I’ve been delaying too long to write you a reply to your message, but I hope you understand that with all the commotion, only now I have a few days to clear my mind, and bring to paper what I’ve been thinking all those days. Your words left me stunned. And because of that I also felt like I needed to choose the right words to write you.
It feels strange when it is you saying “now i realize i’m not going to see you for a year”, it gives me that soft pain in the chest and I realize the dimension of what I’m doing. Daily life doesn’t allow me to think about it most of the times, neither do other people.
The time now runs twice faster. Probably there as well. I know that at “home” it doesn’t, and the people who miss us suffer a bit in that daily eternity. I don’t feel it passing however, just in scraps from home, the end of summer in the leafs in the ground, just that.
I forgot what it is to look at a calendar, to have my agenda full. I am now guided by the sun, life, and its marvels, only that. And sometimes I think, fuck, how I wish you would be here with me. I want to talk to you, I really miss you and want to hug you hard when I get back.

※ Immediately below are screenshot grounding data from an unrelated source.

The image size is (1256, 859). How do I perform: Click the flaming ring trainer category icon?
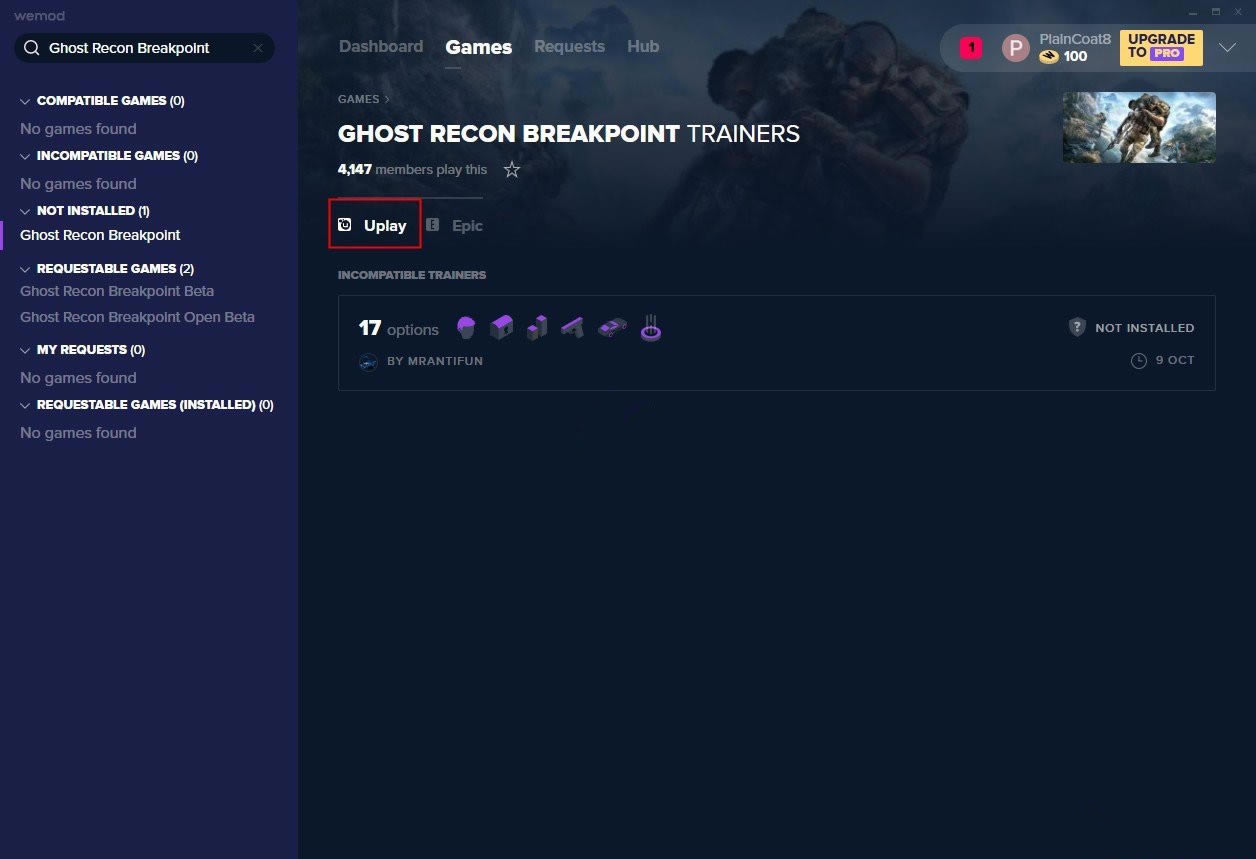click(650, 328)
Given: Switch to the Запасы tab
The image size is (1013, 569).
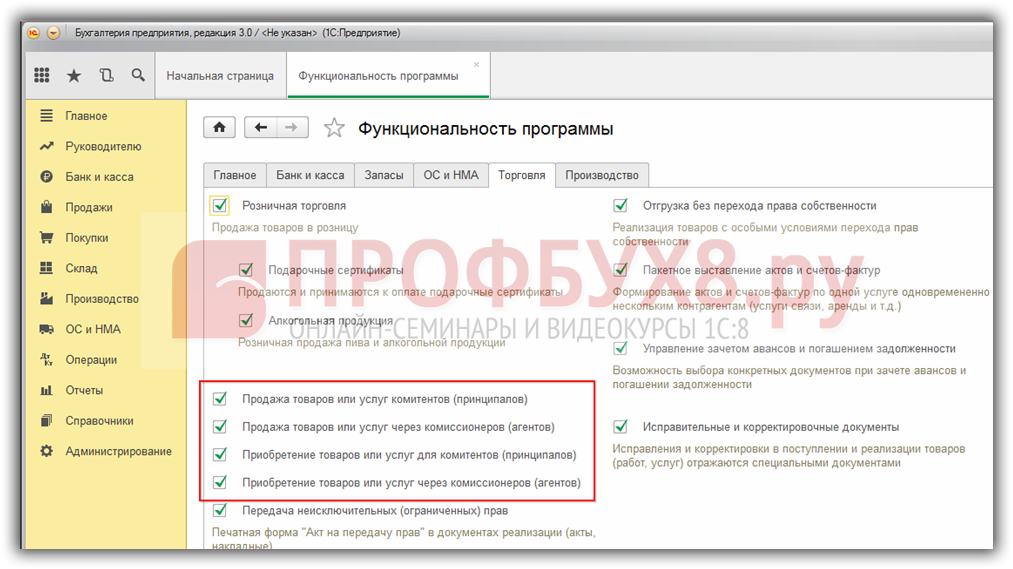Looking at the screenshot, I should point(384,175).
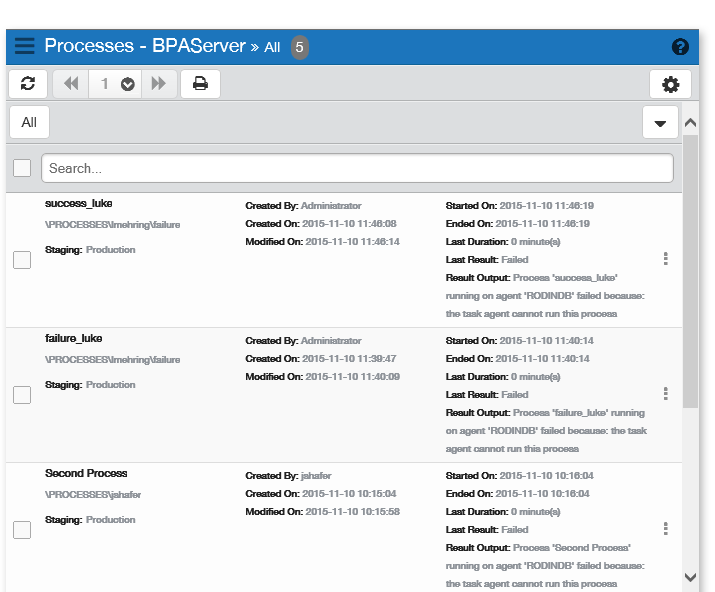
Task: Go to the next page
Action: point(158,84)
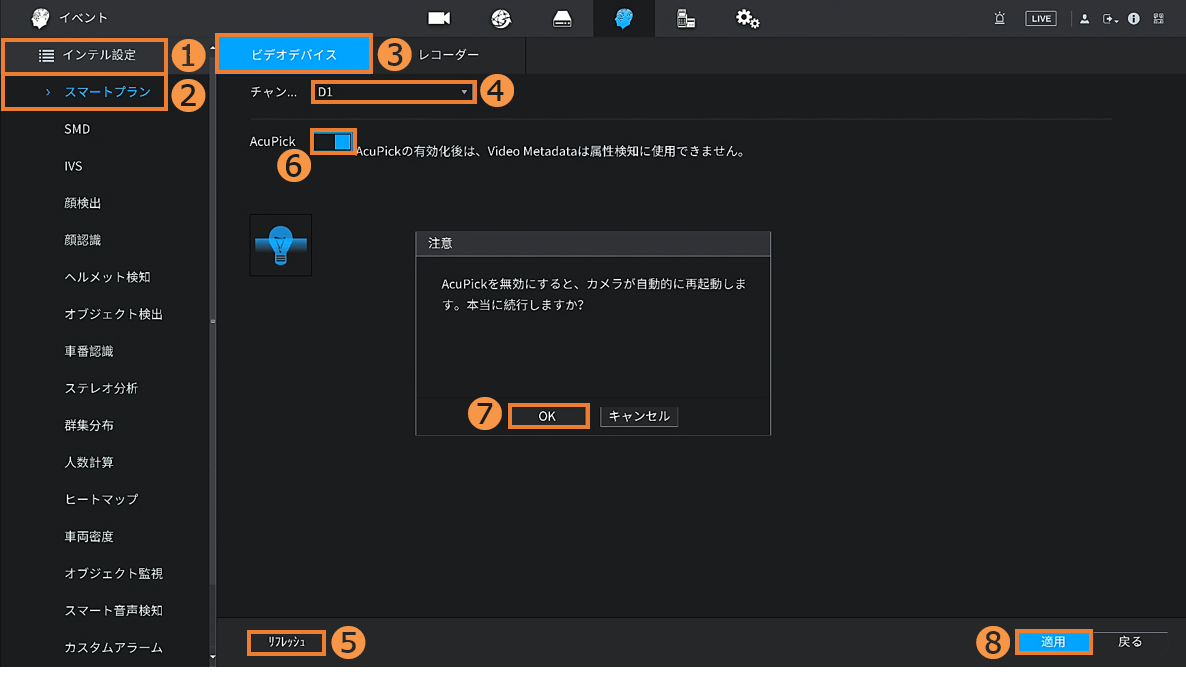The width and height of the screenshot is (1186, 692).
Task: Click the sidebar scrollbar down arrow
Action: 212,658
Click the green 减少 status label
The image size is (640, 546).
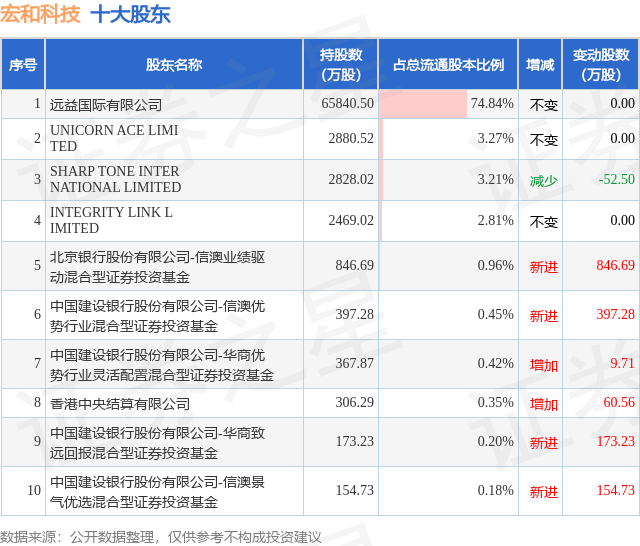pos(543,180)
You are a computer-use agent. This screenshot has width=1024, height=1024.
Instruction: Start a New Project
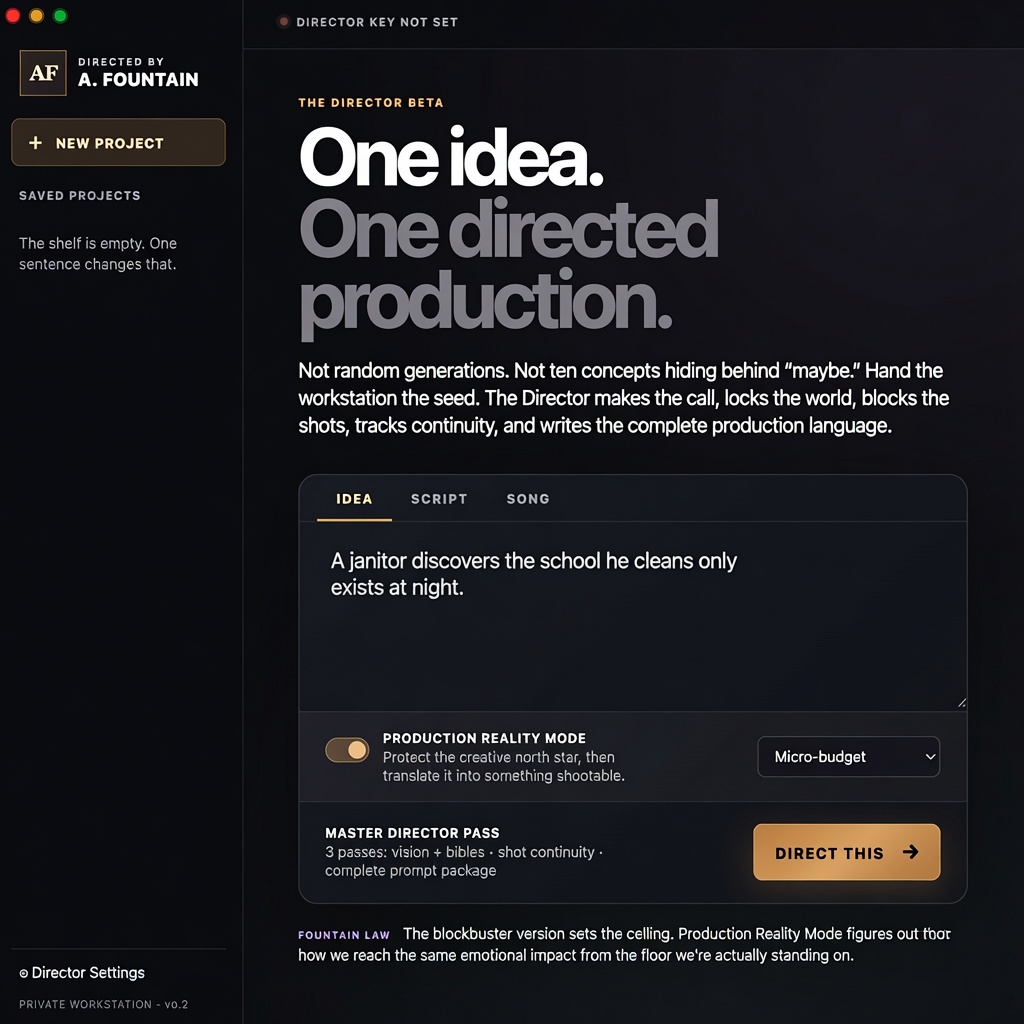tap(118, 142)
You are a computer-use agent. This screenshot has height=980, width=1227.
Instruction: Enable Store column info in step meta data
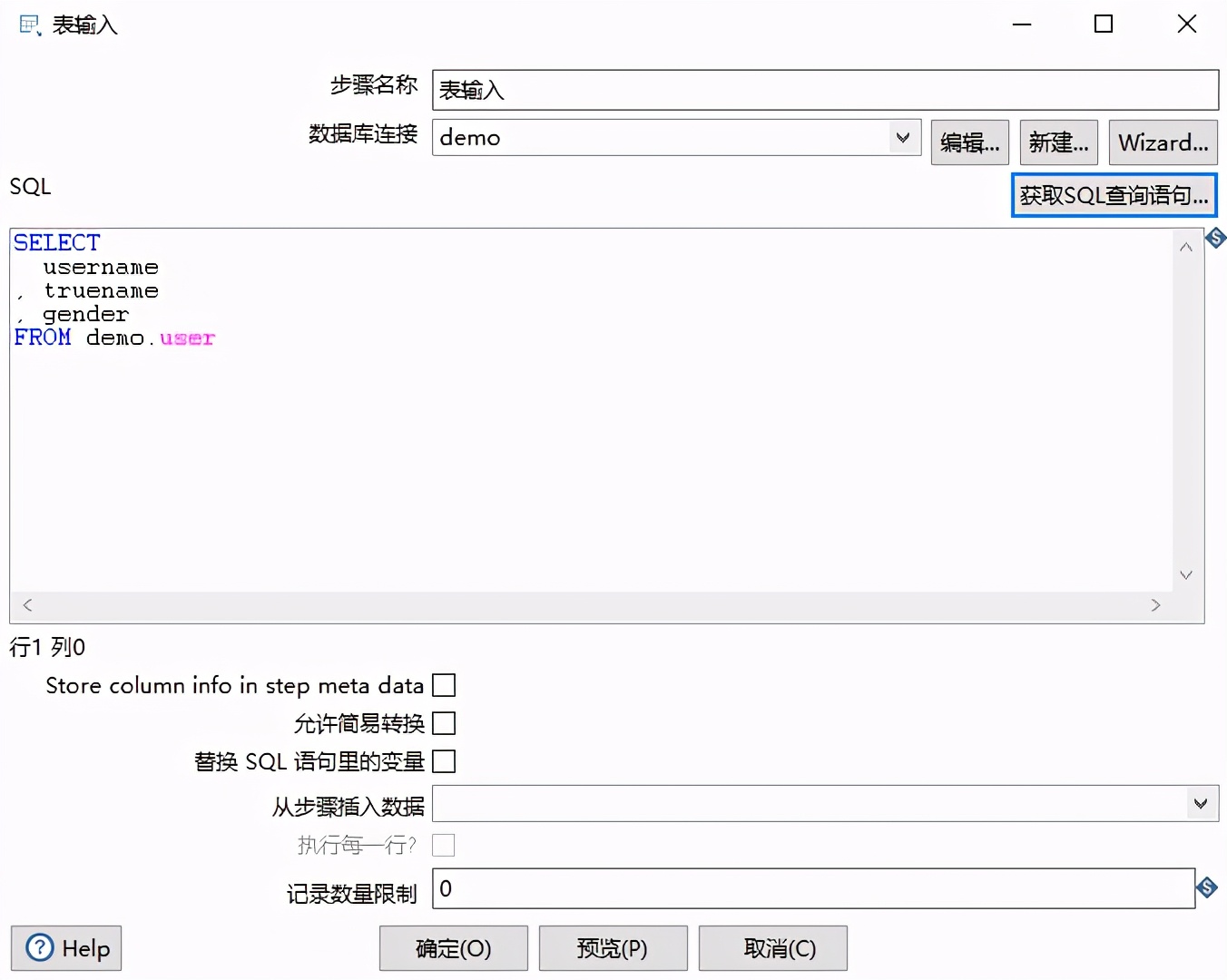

You really mean a lot to me and having that thing you’ve dreamed of happening to you would be heath breaking. But few things would make as happy as having you sharing this with me.
Like i said in the postcard, life got us further away, but the last times with you have been great. Thank you again for being around, after Marisa, in New Years, before I left to Amsterdam. You were the bridge I’ve needed in the shittiest part of my life so far.
I seriously hope you’ve found in St. Petersburg what is to travel alone, how it changes you inside. That rediscovering should be constant however, even if in our daily lives we don’t have time for it. We change, we move, our nature is one that our lives are not intended for. We make life plans, we assume our daily lives as the same, because that brings security, but we also abolish boredom. We (men) stay with a partner, and our eyes scan the room like a predator in an animal urge, we are so smart and yet we still do primitive things that feel so good (like eating with our hands).
We are a confusing being, and I wouldn’t even talk about “men of honor”. That honor is based on what? So I say, fuck it. We live based on things taught to us, inside voices different than ours, a thought always based on others. Find the time to discover what you are at that moment, and make as your only rule to be honest, never hurting the people you love.
Like I’ve wrote you, we should only use the values we are guided in life with to guide our actions to a more favorable context of satisfaction. Nothing more.
To you my brother, who I could spend a lifetime without speaking, and when life got us back together I would speak and hug in the same way.
Whatever life trows at us, I will always keep your image, as my best friend.